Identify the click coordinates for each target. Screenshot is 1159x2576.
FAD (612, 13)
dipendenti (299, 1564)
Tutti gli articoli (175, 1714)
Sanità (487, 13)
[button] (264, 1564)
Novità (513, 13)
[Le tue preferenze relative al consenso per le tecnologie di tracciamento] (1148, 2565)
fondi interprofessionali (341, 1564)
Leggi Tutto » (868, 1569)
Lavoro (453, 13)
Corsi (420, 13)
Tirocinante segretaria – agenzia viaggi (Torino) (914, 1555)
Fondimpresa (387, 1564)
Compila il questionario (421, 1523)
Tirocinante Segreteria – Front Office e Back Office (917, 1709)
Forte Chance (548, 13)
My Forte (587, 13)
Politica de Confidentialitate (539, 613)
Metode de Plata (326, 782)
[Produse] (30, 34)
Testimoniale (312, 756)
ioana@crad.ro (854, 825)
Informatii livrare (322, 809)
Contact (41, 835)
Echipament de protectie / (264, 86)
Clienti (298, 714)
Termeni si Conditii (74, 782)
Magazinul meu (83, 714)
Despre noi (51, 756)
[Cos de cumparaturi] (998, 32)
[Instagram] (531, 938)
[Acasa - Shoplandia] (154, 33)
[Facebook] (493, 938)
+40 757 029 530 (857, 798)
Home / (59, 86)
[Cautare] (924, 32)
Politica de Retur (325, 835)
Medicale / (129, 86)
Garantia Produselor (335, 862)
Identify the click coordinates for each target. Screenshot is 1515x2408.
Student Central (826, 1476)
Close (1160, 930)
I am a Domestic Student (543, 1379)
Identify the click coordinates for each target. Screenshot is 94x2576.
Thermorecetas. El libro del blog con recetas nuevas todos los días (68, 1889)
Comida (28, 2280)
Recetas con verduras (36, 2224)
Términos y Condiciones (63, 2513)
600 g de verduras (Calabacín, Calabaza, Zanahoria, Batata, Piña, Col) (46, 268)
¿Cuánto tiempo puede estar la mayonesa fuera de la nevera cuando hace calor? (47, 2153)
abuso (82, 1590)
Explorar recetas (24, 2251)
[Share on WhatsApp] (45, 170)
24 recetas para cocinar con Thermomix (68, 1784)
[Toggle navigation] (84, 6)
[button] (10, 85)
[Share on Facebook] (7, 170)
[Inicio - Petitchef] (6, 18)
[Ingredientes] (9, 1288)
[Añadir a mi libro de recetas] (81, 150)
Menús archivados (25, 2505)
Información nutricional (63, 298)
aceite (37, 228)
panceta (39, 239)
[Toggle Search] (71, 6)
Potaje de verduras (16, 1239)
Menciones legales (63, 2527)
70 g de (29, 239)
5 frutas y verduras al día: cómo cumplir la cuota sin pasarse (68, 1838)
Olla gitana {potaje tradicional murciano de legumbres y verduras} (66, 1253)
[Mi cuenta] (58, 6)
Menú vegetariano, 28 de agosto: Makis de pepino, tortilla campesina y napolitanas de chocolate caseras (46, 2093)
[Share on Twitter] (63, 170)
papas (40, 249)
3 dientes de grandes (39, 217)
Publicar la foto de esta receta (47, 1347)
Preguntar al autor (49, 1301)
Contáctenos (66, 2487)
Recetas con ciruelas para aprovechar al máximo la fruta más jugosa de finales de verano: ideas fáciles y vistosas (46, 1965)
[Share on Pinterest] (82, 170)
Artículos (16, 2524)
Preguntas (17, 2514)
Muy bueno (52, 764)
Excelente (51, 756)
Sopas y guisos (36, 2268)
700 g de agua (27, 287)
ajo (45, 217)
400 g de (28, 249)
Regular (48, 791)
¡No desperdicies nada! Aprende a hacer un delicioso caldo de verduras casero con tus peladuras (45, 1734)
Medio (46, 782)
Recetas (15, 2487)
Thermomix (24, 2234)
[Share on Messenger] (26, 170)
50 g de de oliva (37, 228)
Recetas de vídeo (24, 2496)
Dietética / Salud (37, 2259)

**Prompt**
Scan the material and collect every line that contains "Student".

**Result of this task**
Student Central (826, 1476)
I am a Domestic Student (543, 1379)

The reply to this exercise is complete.